Many countries view artificial intelligence (AI) as critical to economic competitiveness and national security. As a result, sovereign AI—the idea that national governments should develop, control, and govern AI in order to boost economic growth, guarantee security, and ensure strategic autonomy—has become a key strategic consideration in the global AI buildout. Amid the push for sovereign AI, countries are racing to set up their own domestic compute infrastructure, curate local datasets, and train or fine-tune their own advanced large language models (LLMs).
Despite the popularity of the term “sovereign AI,” it remains ill-defined, and each country’s efforts in this area embrace varying levels of sovereignty.
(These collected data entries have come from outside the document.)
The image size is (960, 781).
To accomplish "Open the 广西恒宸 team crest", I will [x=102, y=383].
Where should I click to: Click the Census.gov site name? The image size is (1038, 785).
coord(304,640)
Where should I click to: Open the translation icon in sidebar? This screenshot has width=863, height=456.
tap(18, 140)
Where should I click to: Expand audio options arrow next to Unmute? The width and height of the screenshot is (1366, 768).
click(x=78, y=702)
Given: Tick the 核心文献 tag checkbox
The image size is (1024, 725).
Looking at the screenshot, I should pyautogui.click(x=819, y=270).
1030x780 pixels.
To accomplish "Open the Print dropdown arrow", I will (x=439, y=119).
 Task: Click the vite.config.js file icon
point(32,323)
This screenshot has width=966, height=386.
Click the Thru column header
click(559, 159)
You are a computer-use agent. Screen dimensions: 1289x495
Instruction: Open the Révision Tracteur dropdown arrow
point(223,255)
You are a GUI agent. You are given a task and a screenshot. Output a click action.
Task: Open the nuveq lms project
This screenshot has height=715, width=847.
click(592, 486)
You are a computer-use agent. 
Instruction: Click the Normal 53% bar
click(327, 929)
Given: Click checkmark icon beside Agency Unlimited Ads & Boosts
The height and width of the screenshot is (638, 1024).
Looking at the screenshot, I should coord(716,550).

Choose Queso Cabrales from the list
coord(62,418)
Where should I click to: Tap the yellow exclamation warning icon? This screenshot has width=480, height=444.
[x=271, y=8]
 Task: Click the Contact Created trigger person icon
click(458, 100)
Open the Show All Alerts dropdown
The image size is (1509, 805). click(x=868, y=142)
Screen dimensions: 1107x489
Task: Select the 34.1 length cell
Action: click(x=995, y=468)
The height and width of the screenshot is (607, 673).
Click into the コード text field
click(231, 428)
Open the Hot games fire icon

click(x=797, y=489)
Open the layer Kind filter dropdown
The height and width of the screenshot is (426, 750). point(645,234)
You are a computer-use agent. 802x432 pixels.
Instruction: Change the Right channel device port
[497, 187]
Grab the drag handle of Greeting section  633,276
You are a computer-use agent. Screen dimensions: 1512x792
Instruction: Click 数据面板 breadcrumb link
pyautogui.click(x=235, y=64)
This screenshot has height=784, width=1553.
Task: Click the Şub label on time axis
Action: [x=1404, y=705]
For some governments, sovereignty means controlling the full hardware-software stack. For others, it is the ability to develop AI models trained on domestic datasets to reduce dependence on foreign companies.
This paper interrogates the concept of “sovereign AI” through the lens of the technology stack: (1) compute infrastructure, (2) data, and (3) models. By analyzing the geopolitical dynamics at each layer, we argue that full sovereignty is economically and technologically infeasible for most nations, while a “hybrid sovereignty” model is emerging globally. Therefore, interdependence will continue to be the norm rather than the exception. For countries seeking to secure reliable AI access, this poses a potential challenge in an increasingly unstable international environment, as dependence on foreign companies means that access can be conditioned, restricted, or revoked in response to geopolitical shifts.